▸ Exercise description: From the data below, return all lines holding the string "agent".

Dataset items:
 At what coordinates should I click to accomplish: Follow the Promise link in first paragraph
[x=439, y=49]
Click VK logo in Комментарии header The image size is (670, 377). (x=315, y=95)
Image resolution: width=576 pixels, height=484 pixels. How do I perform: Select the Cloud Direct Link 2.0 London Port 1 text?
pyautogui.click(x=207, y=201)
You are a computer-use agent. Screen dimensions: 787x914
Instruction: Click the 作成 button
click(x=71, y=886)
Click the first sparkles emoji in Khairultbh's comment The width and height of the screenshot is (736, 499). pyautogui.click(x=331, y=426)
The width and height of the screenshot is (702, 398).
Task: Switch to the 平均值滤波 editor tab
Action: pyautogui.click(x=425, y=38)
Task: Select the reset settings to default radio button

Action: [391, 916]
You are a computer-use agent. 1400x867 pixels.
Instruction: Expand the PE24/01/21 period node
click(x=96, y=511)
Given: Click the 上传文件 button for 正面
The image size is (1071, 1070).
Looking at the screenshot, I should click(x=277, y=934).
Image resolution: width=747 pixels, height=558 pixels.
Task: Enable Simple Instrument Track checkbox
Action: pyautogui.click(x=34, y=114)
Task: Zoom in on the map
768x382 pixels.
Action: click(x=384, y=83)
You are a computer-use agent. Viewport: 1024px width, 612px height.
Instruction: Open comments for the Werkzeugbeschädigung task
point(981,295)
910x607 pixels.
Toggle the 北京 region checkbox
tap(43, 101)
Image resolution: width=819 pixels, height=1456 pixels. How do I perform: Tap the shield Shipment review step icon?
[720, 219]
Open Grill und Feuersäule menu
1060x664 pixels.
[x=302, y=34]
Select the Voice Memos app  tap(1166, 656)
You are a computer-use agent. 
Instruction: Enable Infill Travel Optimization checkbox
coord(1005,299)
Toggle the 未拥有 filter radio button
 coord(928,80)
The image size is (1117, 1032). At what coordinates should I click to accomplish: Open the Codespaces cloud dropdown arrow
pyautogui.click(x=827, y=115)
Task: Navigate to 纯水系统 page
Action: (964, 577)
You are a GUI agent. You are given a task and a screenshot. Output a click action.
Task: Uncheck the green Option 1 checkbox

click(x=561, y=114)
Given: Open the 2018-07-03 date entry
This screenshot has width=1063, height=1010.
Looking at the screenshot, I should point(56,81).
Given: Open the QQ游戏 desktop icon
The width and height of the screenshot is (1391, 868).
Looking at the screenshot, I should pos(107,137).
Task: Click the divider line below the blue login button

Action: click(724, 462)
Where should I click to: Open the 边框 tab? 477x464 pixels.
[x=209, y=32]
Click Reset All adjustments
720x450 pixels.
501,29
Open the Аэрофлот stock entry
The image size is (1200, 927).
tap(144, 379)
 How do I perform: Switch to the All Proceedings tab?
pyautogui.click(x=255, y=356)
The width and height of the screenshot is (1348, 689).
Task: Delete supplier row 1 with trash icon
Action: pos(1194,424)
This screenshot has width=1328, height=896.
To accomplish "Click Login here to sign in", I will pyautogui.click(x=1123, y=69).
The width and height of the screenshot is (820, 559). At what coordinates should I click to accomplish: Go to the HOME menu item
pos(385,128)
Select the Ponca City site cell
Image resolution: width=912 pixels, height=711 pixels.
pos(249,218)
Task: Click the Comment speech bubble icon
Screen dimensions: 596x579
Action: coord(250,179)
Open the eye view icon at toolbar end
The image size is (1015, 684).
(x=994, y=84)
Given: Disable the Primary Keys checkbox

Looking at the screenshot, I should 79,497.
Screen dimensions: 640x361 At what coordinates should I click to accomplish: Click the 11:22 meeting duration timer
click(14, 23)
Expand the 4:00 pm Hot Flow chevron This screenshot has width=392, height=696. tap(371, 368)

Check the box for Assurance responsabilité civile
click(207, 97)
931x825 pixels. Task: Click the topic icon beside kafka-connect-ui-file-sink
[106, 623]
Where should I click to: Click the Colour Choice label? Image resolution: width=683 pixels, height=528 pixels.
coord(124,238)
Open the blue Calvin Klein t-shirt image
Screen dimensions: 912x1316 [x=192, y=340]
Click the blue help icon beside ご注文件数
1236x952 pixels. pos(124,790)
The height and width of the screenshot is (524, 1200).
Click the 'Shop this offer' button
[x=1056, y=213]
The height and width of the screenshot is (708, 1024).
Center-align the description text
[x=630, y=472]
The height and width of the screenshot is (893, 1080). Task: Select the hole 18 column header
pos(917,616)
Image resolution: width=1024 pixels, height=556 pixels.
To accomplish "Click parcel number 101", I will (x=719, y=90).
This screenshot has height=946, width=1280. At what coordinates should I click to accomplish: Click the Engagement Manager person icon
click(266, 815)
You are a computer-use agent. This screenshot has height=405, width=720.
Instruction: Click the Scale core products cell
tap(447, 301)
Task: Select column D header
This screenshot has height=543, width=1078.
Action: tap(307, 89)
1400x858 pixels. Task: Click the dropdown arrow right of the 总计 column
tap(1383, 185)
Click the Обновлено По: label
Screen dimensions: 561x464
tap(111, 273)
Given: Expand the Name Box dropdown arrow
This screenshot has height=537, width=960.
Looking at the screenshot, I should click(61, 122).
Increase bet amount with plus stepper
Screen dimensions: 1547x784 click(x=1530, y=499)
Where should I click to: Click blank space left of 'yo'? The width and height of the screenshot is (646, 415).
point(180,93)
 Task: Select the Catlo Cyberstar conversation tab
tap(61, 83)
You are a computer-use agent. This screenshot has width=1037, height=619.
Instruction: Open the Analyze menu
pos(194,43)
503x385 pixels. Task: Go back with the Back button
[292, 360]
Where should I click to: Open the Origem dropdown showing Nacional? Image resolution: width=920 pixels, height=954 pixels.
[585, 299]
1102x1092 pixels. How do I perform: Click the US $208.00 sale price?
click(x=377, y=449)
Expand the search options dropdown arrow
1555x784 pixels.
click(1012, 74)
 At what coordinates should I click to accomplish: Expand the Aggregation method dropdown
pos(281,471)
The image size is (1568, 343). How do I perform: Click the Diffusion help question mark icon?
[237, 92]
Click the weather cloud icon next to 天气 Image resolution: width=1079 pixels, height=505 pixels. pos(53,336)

▸ Solution to this task:
You are a computer-use agent. Screen dimensions: 787x914
You are a computer-use agent. 1400x867 pixels.
You are a computer-use agent. Viewport: 1024px width, 612px height.
You are a computer-use agent. 
You are a GUI agent. You are given a task and a screenshot. Output a click action.
You are a computer-use agent. This screenshot has height=405, width=720.
You are a computer-use agent. This screenshot has width=1037, height=619.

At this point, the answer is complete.